The apparent ease of Taliban movement in and out of Quetta is set against a backdrop of increasingly bitter squabbling by authorities in Afghanistan and Pakistan over who bears responsibility for the militia's use of tribal areas on the Pakistan side as a staging ground for attacks that have killed at least 180 NATO and allied personnel this year.
President Hamid Karzai of Afghanistan earlier this month blamed Pakistan for orchestrating Taliban activity. Pakistan, a key ally in President Bush 's "war on terror," in turn accused Karzai of seeking a scapegoat for his own failures of governance.
Quetta is a microcosm for these tensions. Local Pakistani authorities maintain that they keep a tight lid on Taliban activity -- an assertion derided by many residents of this city of about 1.5 million people, and one backed by little demonstrable evidence.

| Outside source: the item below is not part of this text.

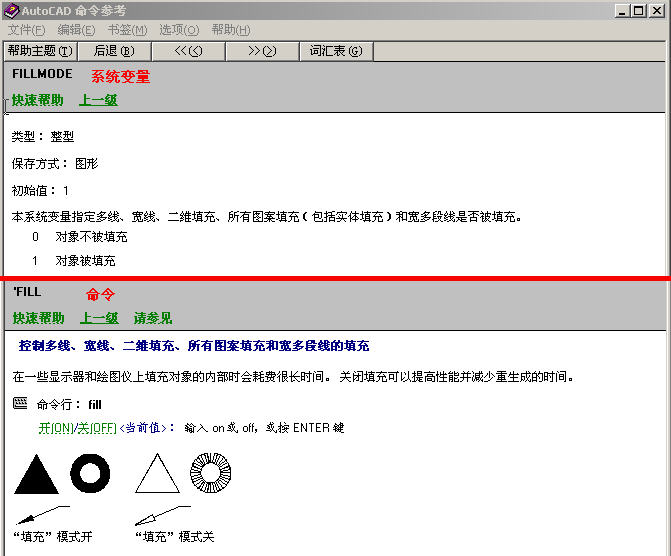Click the hatched unfilled donut illustration

[x=211, y=473]
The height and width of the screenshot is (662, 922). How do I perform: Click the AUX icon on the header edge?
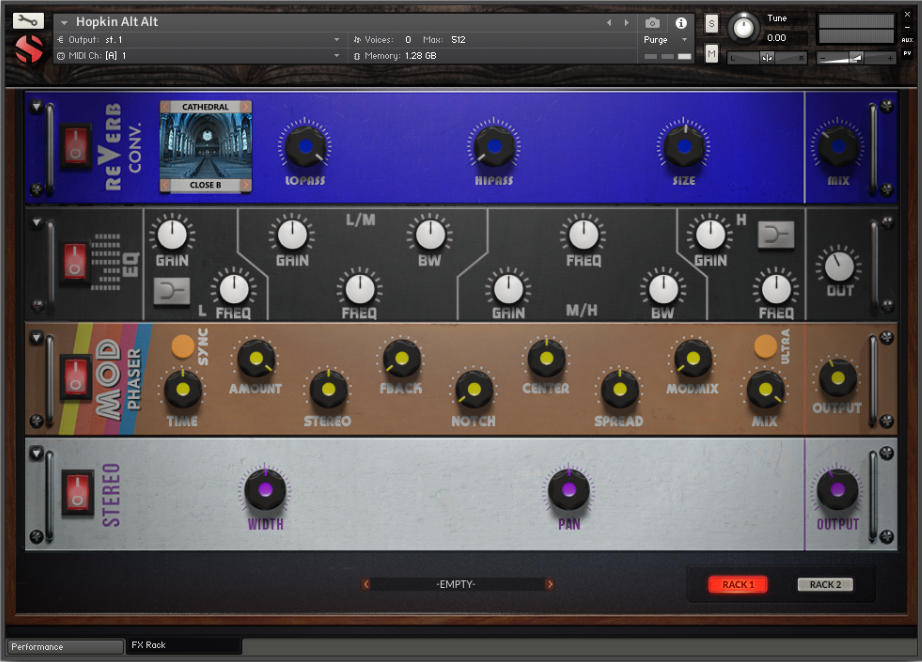coord(909,42)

Residents describe nerve-racking encounters with Taliban convoys bristling with weaponry, and volleys of automatic-weapon fire echoing from within walled-off madrasas. Taliban recruitment videos sell briskly at stalls tucked between gun emporiums and carpet shops of Quetta's raucous main market.
"For the Taliban, this is considered to be a safe haven," said Syed Ali Shah, a journalist who writes for the Baluchistan Times. "They come here, they regroup and retrain."
At a local madrasa, or Islamic seminary, black-turbaned young men gathered around a makeshift fountain recently, bathing before noon prayers. One, then two, then half-a-dozen of them aimed steely glares at outsiders lingering near the rusty green gate of the mud-brick compound.
The madrasa is one of dozens in and around Quetta at which Taliban ideology is openly preached. From these schools, willing foot soldiers emerge by the hundreds to join the fight against Western forces in Afghanistan.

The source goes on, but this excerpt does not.